Declaring subscripts as type in Cython is not fast

Just type-declaring subscripts in Cython is not faster than PyPy.

Access to lists and arrays in Python and arrays in Numpy incurs the cost of creating subscript objects
If the access target is a C array, it can be accessed directly in C. In this case, it is faster than PyPy.

Execution time summary

Python	285 ms	Original
Cython	316 ms	Original
PyPy	82 ms	Original
Cython 173 ms subscripts are type-declared
Cython 137 ms list is type-declared
Cython 220 ms list to array
Cython CE list → Numpy’s np.array
Cython 25 ms list to C array
All speeds are measured by AtCoder code tests.

First, the original code python

N = 1000_000 
xs = [0] * N
for i in range(N):
  xs[i] = i
for i in range(1, N):
  xs[i] += xs[i - 1]

print(xs[N - 1])

Python 285 ms Cython 316 ms PyPy 82 ms

Type declaration for subscripts :

cdef long i

Cython 173 ms

Faster than raw Python, but not as fast as PyPy

Declare the list as type :

cdef long i
cdef list xs

Cython 137 ms

A little faster, but still not as good as PyPy.

The reason is that this xs[i] is completely different from C’s array access, etc.

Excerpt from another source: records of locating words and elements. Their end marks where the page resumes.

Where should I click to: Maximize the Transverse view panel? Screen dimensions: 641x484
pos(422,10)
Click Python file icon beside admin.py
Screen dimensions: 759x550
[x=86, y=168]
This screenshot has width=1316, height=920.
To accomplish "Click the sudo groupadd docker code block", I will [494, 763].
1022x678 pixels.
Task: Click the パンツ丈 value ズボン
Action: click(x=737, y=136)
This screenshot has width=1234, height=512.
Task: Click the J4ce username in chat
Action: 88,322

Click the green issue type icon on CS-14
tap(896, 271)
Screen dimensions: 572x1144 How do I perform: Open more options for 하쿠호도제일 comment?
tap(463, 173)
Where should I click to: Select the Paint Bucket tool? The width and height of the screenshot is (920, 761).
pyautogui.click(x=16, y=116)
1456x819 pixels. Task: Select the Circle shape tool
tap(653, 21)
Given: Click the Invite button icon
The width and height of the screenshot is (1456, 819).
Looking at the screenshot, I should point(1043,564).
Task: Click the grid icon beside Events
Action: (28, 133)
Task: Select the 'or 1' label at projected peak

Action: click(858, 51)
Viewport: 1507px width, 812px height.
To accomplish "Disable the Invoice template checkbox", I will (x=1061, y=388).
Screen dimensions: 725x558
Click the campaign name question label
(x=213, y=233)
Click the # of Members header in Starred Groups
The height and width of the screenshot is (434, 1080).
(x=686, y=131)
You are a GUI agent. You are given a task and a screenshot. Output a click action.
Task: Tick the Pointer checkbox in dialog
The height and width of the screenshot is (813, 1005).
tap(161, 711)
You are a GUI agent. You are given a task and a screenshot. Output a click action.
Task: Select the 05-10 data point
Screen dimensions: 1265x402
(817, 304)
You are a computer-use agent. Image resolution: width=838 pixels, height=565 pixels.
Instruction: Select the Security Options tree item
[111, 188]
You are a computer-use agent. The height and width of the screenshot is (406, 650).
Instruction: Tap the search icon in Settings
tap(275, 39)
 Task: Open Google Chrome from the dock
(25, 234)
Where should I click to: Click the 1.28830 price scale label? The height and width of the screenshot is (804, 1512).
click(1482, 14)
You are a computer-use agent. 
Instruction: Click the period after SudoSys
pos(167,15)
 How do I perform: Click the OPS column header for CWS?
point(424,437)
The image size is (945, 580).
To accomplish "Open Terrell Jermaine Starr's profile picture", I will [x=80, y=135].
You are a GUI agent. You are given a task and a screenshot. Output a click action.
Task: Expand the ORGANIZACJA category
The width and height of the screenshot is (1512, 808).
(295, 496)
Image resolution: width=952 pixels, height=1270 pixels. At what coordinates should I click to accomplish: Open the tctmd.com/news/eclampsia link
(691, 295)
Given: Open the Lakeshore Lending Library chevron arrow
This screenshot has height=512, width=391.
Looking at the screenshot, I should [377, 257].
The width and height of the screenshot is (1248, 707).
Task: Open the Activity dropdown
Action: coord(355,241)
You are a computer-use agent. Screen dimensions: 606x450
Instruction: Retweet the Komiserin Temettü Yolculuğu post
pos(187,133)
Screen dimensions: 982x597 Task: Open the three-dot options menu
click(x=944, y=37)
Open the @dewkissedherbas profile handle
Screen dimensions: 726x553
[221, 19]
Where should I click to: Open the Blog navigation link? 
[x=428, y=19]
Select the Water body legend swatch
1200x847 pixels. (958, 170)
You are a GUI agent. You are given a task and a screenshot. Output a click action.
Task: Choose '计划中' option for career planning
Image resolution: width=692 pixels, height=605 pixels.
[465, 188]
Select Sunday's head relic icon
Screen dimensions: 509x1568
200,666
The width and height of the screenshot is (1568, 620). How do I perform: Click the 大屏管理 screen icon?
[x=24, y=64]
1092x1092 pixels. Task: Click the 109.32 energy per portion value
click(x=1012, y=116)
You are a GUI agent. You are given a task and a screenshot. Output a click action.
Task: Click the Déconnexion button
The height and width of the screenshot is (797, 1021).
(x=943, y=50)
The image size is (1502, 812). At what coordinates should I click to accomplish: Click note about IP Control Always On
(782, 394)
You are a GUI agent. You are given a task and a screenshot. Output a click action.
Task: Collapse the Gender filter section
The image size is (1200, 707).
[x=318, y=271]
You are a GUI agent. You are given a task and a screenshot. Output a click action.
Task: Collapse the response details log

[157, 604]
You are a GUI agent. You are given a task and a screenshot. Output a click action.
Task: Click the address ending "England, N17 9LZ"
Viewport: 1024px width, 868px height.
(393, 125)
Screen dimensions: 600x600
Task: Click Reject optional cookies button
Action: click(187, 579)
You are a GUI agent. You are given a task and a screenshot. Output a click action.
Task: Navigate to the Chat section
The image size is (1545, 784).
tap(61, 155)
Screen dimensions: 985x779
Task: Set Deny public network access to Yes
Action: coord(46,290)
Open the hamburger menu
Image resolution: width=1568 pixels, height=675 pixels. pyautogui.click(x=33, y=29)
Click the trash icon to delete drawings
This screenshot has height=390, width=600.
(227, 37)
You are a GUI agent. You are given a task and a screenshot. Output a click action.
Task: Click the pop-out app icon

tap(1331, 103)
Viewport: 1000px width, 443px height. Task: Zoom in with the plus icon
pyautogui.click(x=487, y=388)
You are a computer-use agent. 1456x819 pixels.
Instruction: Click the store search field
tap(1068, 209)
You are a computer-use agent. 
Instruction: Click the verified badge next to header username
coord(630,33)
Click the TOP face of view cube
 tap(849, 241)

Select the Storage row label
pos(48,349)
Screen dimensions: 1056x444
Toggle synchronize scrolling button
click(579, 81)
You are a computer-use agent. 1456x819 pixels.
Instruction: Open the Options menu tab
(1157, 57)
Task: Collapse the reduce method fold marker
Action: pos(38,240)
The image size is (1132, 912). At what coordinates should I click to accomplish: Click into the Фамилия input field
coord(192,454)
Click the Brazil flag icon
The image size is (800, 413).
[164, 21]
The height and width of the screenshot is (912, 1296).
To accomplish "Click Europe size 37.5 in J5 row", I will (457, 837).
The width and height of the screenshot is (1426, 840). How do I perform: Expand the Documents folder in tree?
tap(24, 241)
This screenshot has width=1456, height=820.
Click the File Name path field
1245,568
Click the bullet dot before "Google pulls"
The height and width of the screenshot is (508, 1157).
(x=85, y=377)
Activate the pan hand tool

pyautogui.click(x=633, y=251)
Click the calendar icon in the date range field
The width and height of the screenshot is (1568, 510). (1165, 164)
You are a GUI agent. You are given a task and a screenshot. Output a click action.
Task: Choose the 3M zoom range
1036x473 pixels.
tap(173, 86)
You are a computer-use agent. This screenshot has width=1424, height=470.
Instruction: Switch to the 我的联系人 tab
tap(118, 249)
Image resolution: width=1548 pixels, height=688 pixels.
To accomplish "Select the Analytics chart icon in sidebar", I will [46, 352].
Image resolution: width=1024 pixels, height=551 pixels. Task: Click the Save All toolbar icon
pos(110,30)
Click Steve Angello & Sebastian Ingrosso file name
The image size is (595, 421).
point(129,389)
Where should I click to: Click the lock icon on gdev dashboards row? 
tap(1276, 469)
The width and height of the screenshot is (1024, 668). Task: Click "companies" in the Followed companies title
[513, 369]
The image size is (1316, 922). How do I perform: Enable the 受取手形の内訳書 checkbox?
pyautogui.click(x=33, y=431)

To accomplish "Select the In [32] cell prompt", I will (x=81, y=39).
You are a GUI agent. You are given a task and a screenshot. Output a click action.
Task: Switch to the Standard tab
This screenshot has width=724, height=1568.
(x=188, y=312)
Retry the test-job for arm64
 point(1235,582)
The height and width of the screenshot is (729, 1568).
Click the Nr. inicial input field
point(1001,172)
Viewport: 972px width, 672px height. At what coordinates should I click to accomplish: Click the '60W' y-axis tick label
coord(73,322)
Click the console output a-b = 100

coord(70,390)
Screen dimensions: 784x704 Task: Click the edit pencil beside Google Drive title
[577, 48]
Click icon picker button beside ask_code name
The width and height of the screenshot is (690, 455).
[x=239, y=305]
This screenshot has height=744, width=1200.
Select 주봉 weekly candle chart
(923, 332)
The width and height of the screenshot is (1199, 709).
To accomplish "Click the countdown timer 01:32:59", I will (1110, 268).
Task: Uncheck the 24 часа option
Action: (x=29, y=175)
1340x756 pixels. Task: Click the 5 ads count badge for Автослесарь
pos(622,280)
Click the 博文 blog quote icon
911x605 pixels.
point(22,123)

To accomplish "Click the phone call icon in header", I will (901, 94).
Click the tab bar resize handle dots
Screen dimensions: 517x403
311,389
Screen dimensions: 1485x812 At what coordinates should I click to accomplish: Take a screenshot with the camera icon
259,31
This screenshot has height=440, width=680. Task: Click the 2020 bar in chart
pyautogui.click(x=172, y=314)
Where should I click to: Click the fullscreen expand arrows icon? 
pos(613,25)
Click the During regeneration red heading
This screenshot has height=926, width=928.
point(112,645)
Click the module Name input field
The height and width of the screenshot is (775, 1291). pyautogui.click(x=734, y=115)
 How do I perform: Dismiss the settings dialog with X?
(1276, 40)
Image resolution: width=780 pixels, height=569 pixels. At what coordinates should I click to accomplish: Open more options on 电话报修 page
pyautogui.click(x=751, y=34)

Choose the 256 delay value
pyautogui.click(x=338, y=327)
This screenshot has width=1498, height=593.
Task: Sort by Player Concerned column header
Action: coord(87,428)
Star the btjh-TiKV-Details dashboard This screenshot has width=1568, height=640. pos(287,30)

Create a PyObject from a long value
Increase the reference count by 1
Call SetItem with it as an argument
Handle various errors in between. Because the process is called Read the output C source and you’ll see. $ cython -a -3 tiny_cython.pyx c

+07:     xs[i] = i
    __pyx_t_2 = __Pyx_PyInt_From_int(__pyx_v_11tiny_cython_i); if (unlikely(!__pyx_t_2)) __PYX_ERR(0, 7, __pyx_L1_error)
    __Pyx_GOTREF(__pyx_t_2);
    if (unlikely(__pyx_v_11tiny_cython_xs == Py_None)) {
      PyErr_SetString(PyExc_TypeError, "'NoneType' object is not subscriptable");
      __PYX_ERR(0, 7, __pyx_L1_error)
    }
    if (unlikely(__Pyx_SetItemInt(__pyx_v_11tiny_cython_xs, __pyx_v_11tiny_cython_i, __pyx_t_2, int, 1, __Pyx_PyInt_From_int, 1, 1, 1) < 0)) __PYX_ERR(0, 7, __pyx_L1_error)
    __Pyx_DECREF(__pyx_t_2); __pyx_t_2 = 0;
  }

I thought it would be smarter to use array instead of list, but it turned out to be slower. Because it receives a list for initialization, it actually allocates space twice. python

cdef long i
from cpython cimport array
import array as pyarray

N = 1000_000 
cdef array.array xs = pyarray.array("l", [0] * N)
for i in range(N):
  xs[i] = i
for i in range(1, N):
  xs[i] += xs[i - 1]

print(xs[N - 1])

220 ms

I observed the C source for this one, too, and it was making PyInt with subscript access.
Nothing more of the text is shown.